- [AUSGEWÄHLTER TEXT]:

━━━━

Am 21.September 2011 war ein ehemaliges Fabrikgebäude im Stadtteil Rekalde von der baskischen Polizei Ertzaintza in enem brutalen Einsatz geräumt worden, der tagelange Auseinandersetzungen auf der Straße zur Folge hatte. Der Räumungsbefehl war von einer Immobilienfirma erzwungen worden, die geltend gemacht hatte, dass sie ein Bauvorhaben umgehend verwirklichen wolle. Tatsache ist, dass fast vier Jahre nach dieser Klage, die in Räumung und Abriss der 13 Jahre besetzten Fabrik endete, außer Unkraut auf der leeren Scholle nichts gewachsen ist. Von einem Gebäude ganz zu schweigen.

━━━━

- [BEREITGESTELLTES MATERIAL]:

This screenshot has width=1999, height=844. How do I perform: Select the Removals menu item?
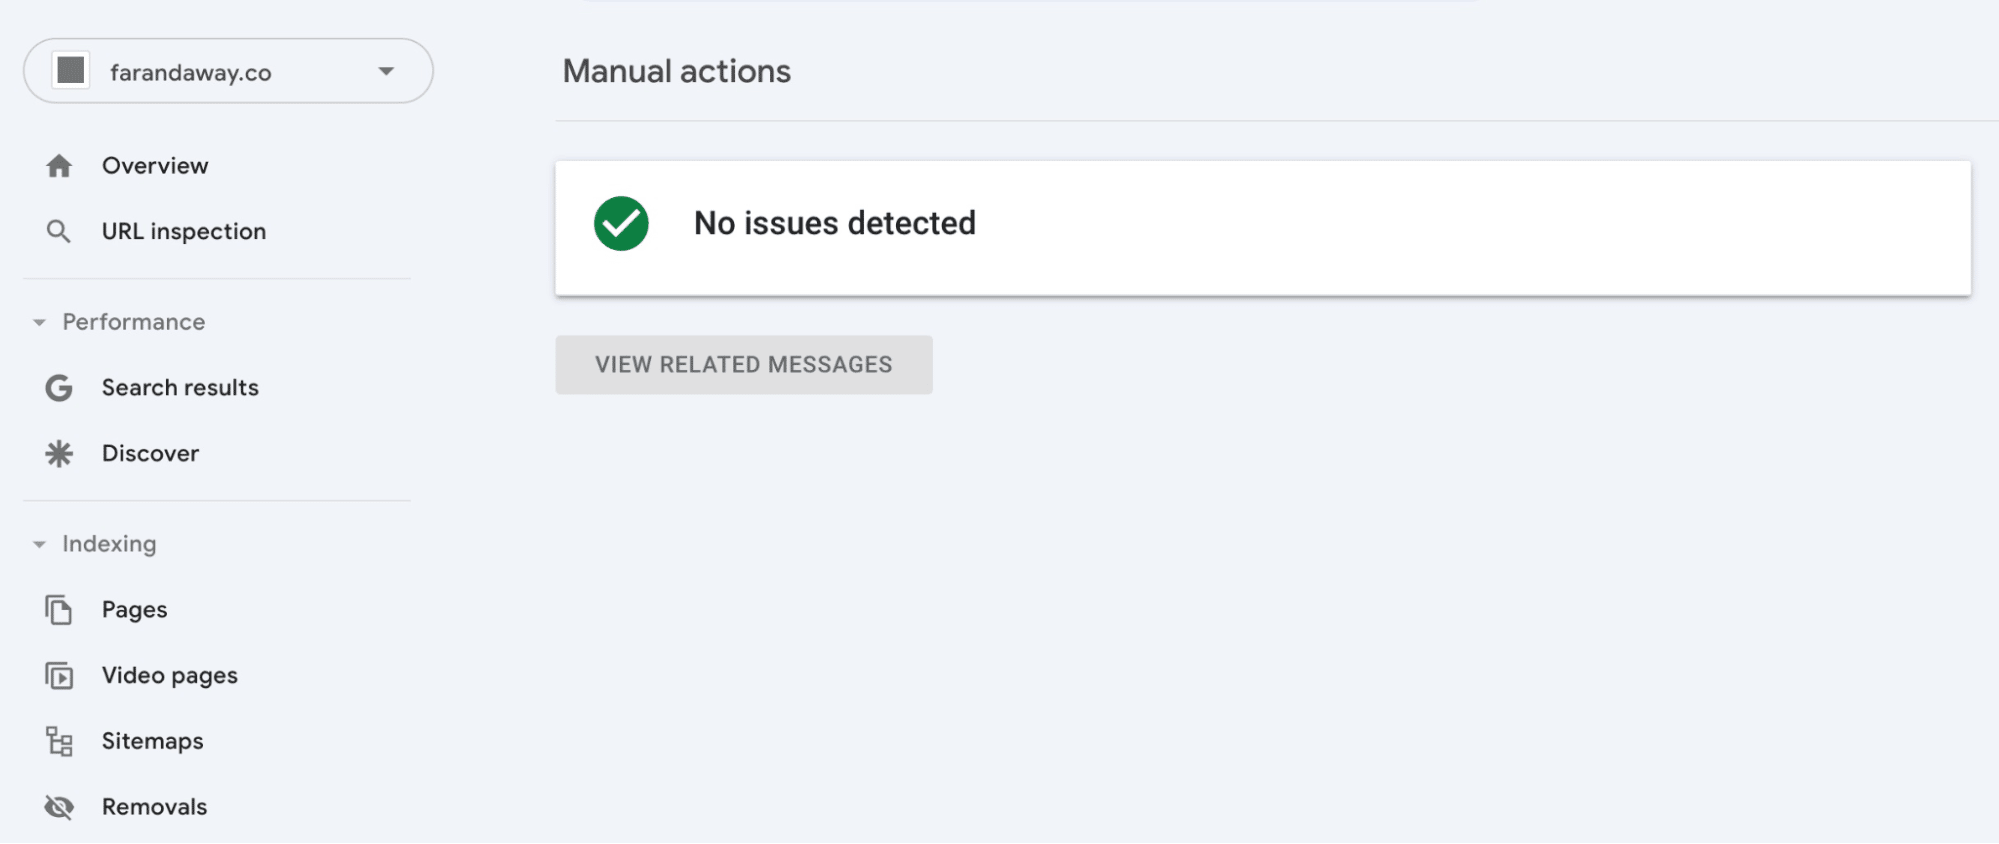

━━━━

- [AUFGABEN]:
a: Wie viele Jahre war die Fabrik laut dem ausgewählten Text besetzt?
b: Schreiben Sie bitte aus dem ausgewählten Text alles von „Am 21.September 2011“ bis hinunter zu „ganz zu schweigen.“ ab.

- [ANTWORTEN PRO AUFGABE]:
a: 13 Jahre.

b:
Am 21.September 2011 war ein ehemaliges Fabrikgebäude im Stadtteil Rekalde von der baskischen Polizei Ertzaintza in enem brutalen Einsatz geräumt worden, der tagelange Auseinandersetzungen auf der Straße zur Folge hatte. Der Räumungsbefehl war von einer Immobilienfirma erzwungen worden, die geltend gemacht hatte, dass sie ein Bauvorhaben umgehend verwirklichen wolle. Tatsache ist, dass fast vier Jahre nach dieser Klage, die in Räumung und Abriss der 13 Jahre besetzten Fabrik endete, außer Unkraut auf der leeren Scholle nichts gewachsen ist. Von einem Gebäude ganz zu schweigen.